La prima parte, infatti, ha per titolo Dialogo ed è composta da un rapporto epistolare che abbraccia l’arco di circa un anno, da giugno 2006 a giugno 2007. Letizia presenta, con molta discrezione, i propri componimenti misti a considerazioni, domande, informazioni sul proprio agire quotidiano, l’andamento dei propri studi e un mai sopito atteggiamento di ricerca, suo tratto caratteristico, non solo letterario. Per quanto i testi siano soltanto quelli che l’autrice si respira, in questo interrogare mai domo, una profonda tensione dialogica, un’insopprimibile necessità di confrontare le idee, le forme, sino all’estremo della contaminazione.

Letizia Pantan si dimostra, da un lato, timida, quasi schiva, con i dubbi di chi si sente alle prime armi, dall’altro, al contrario, dimostra in varie occasioni una sensibilità estetica matura, una profonda coscienza del poetare, frutto d’una meditazione fortemente legata alla propria biografia di donna. È questa, in un certo senso, la parte più sorprendente della raccolta, anche da un punto di vista letterario, a partire dall’avvertenza «provo a risponderti senza troppa punteggiatura (…) come a dire / riprendi fiato e metti un respiro di pensiero / e seguimi ancora» (p. 18) che ha i tratti e del suggerimento a chi legga e dell’invito, intimo, accogliente, a condividere i frutti della propria scrittura. In tutto questo, è ben presente l’impronta di Letizia: una passione, mai priva di lucidità, una profondità di pensiero che mai rinunciava al sentimento, sino al rischio dell’empatia.

I testi delle mail recano tracce di versificazione: la costruzione del discorso procede per respiri corrispondenti al tratto che l’occhio deve percorrere nel leggere da una riga alla successiva. In queste pagine si susseguono riflessioni, resoconti di serate, incontri, progetti in cui il binomio silenzio–voce, «adesso il pensiero silente mi accompagna» (p. 18), rappresenta una matrice dell’intero volume.
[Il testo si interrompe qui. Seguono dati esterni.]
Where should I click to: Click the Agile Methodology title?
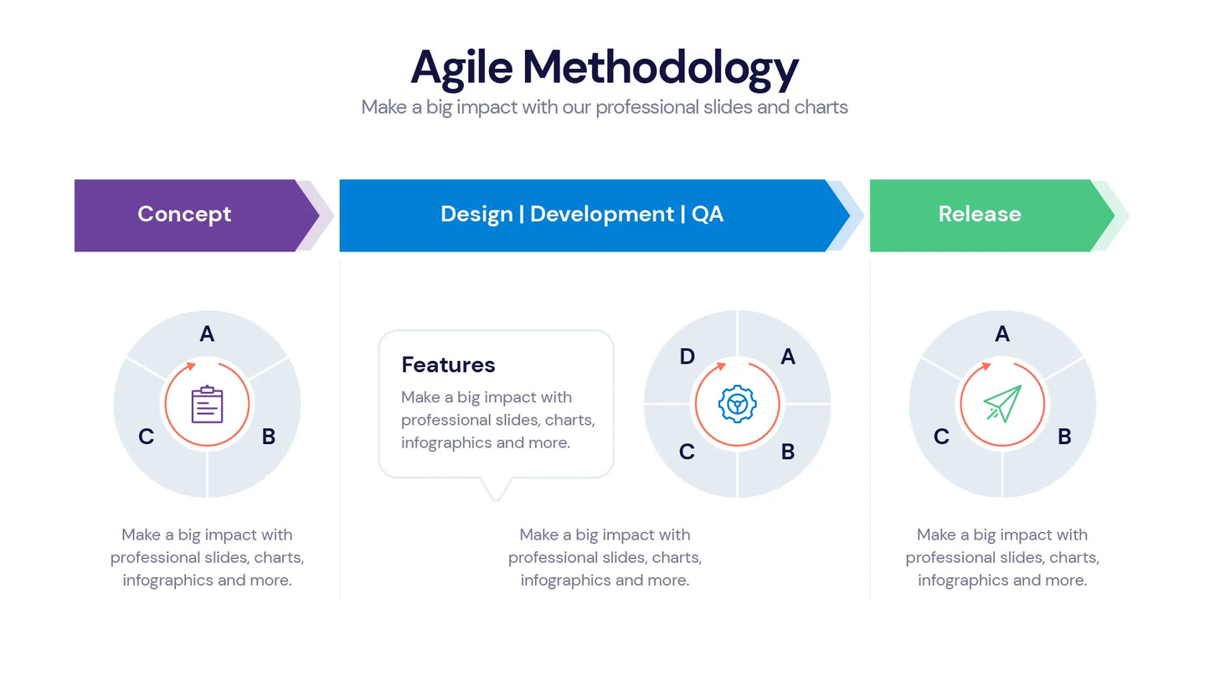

Le due raccolte di componimenti, At-tese ed Esilio, così disposte e raccolte dalla stessa autrice, evidenziano anch’esse la dicotomia d’una poesia come meditazione profonda, riflessione sul sé, improntata al silenzio dell’atto di pensare, e vissuta, al contempo, quale slancio, tentativo, carezzato o solo ponderato, d’una presenza vocale dalla forza innegabile. È così che si può proporre d’interpretare la rara musicalità di alcuni episodi: l’incedere di canzone in Scriptoria, il cui primo verso dà il titolo all’intero volume, ove la sequenza di settenari s’infrange con l’irregolarità solo apparente d’una stanza di nove versi, quasi fosse un’ottava caudata. La chiusura della seconda e ultima strofa, infatti, rappresenta una sferzata inattesa, spiazzante, nel ritorno, certo amaro, a una realtà «dopo questa commedia». Non diversa, sotto il profilo sonoro, La solitudine del naufrago, componimento alquanto regolare sotto il profilo metrico, denso d’evocazione metaforica, non distante da una sensualità dolente e materna.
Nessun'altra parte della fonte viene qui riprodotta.